## Requirements
Reproduce the items from the line containing "Screen dimensions: 1000x625" through the line containing "the Choose Us", including both of those lines.

## The data
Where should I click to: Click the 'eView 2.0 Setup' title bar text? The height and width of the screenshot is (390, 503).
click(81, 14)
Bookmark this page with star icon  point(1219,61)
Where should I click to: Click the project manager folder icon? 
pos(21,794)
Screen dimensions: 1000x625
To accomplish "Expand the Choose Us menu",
==
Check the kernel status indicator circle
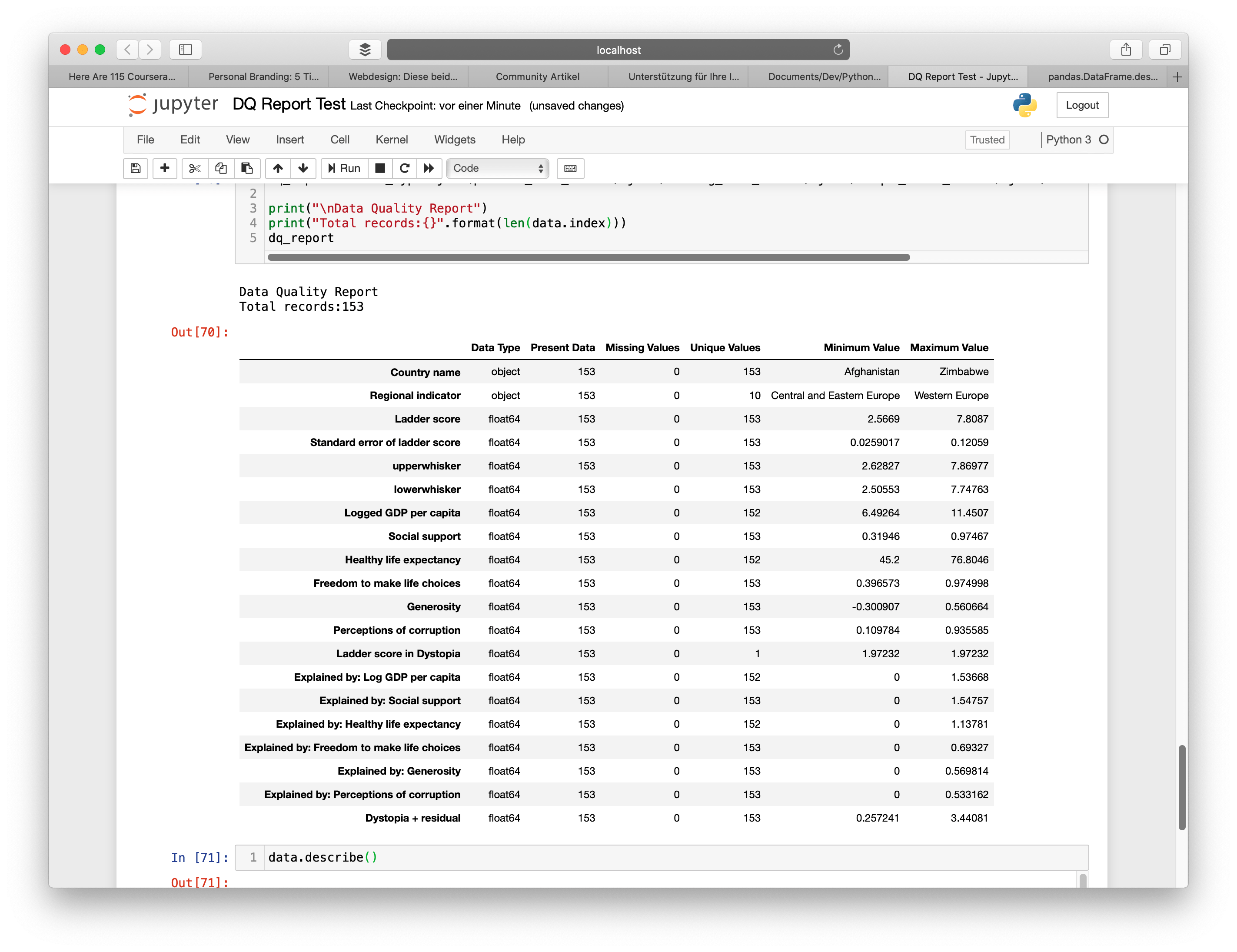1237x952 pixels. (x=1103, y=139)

## Output below
Screen dimensions: 1000x625
To accomplish "Expand the Choose Us menu",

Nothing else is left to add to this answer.